- Required actions:
a. Say whether each statement agrees with the passage on arguing as a battle, answering yes or no and quoting the deciding words: (i) The writer's partner has said the writer sounds very angry. (ii) The writer feels very angry inside during these discussions. (iii) The writer noticed the toll that battling took on the body all along.
b. Reproduce the passage on arguing as a battle word for word, from "So I will here" to "myself into it.".

- Selected excerpt:
When I have discussions now with my partner, I’ve found that I often enter into this ‘battle’ character and had it not been for my partner pointing out that there are other, more supportive ways to communicate, I would have continued to think and believe that ‘battling’ is normal in discussions and arguments. My partner has often said to me that I sound very angry and it has often surprised me, because I do not feel particularly angry inside. It is more a way of communicating that I have learned growing up; if you want to have any chance at surviving in the ‘war of words’ you best suit up and get your battle-gear ready.

So as we were discussing this tendency and how it reveals itself in a difference in my voice tonality and the way I carry my body, I could see how I, when there is an argument/disagreement, literally start preparing myself for ’battle’. I put on my virtual helmet and armor and I grab my virtual sword and then I start fencing my opponent through words. Previously in my life this was the standard way of having arguments and disagreements with other people, but when you’re suddenly standing in front of an opponent who is gently asking you to stop and consider your words, it becomes obvious how unnecessary it actually is to approach discussions and disagreements and arguments as ‘battles’.

I’ve spent years perfecting the ‘art of war’ as battling with my body and my words in discussions with others, but I have not until now cared for or considered what effect it had on my physical body as well as on others. I believed that it was entirely normal and necessary to be able to battle others through words and that I would risk being squashed if I didn’t – and all the while it took a great toll on my physical body that I didn’t even notice, where I didn’t realize that to battle others, I was battling and defeating myself.

So I will here walk a self-forgiveness process to lay down my armor, my shield and my sword so that I can be here and participate in discussions and disagreements from a starting-point of common sense and stability, realizing that it isn’t necessary to battle one another simply because that is how I was taught growing up by observing my environment and then integrating myself into it.

Screen grounding examples

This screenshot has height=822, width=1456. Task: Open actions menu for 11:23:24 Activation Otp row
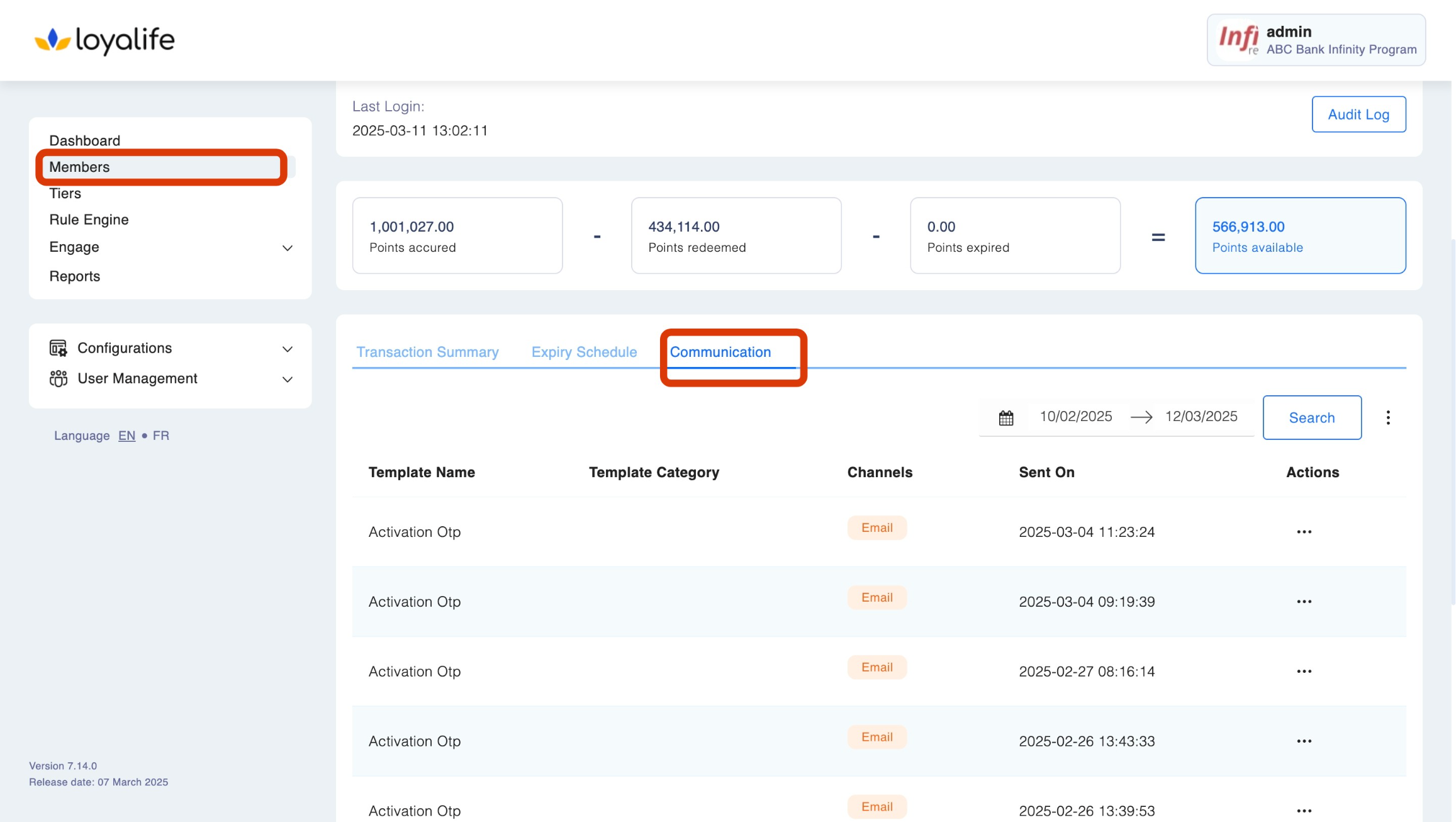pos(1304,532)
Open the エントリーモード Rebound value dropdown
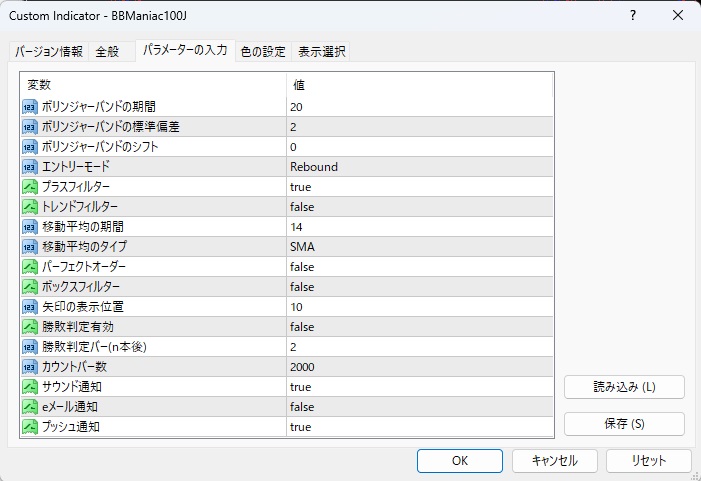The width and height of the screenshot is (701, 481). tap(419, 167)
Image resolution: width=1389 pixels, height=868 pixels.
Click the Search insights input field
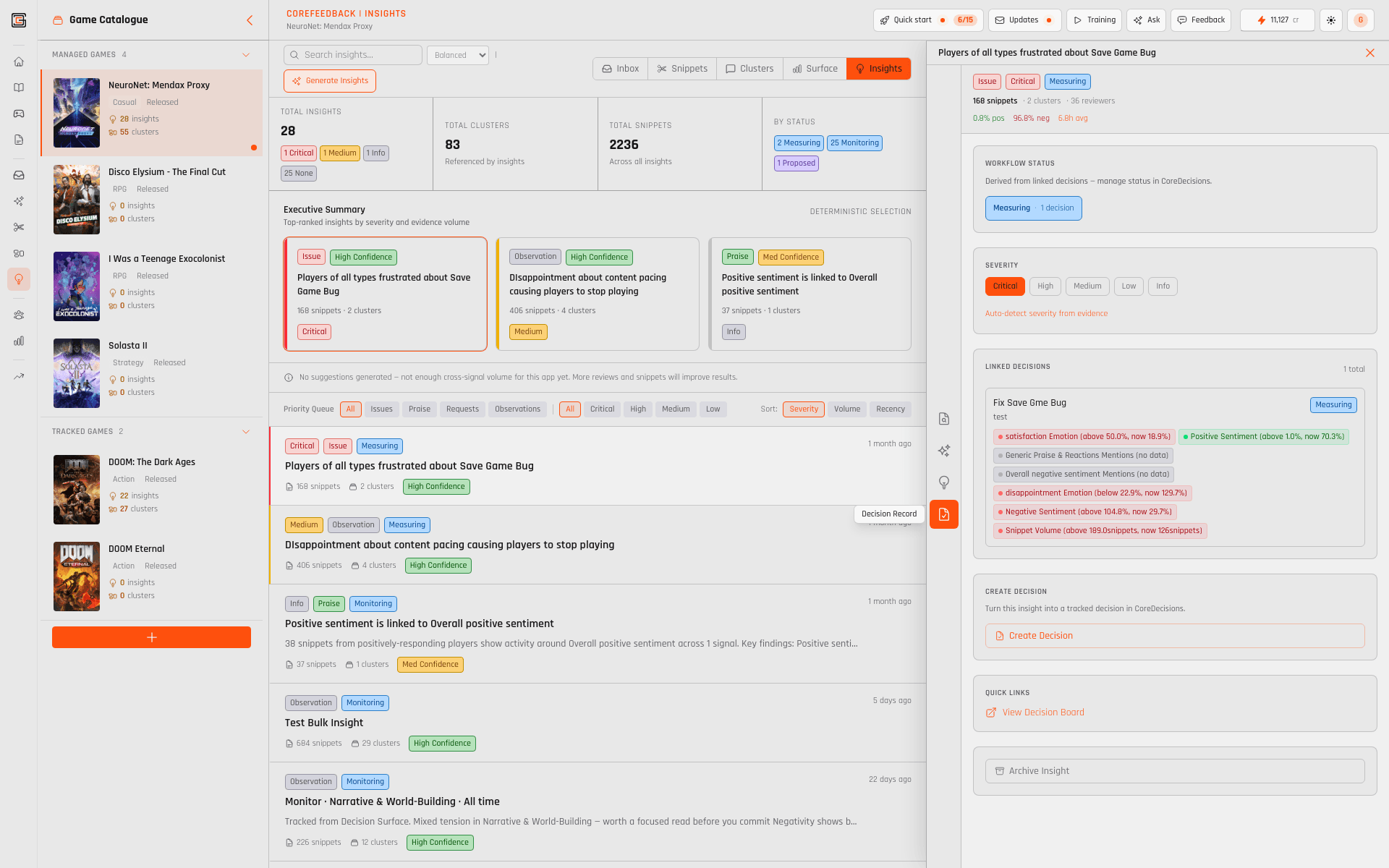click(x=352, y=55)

- Task responses:
a.
(i) Yes: "My partner has often said to me that I sound very angry"
(ii) No: "I do not feel particularly angry inside"
(iii) No: "it took a great toll on my physical body that I didn’t even notice"

b.
So I will here walk a self-forgiveness process to lay down my armor, my shield and my sword so that I can be here and participate in discussions and disagreements from a starting-point of common sense and stability, realizing that it isn’t necessary to battle one another simply because that is how I was taught growing up by observing my environment and then integrating myself into it.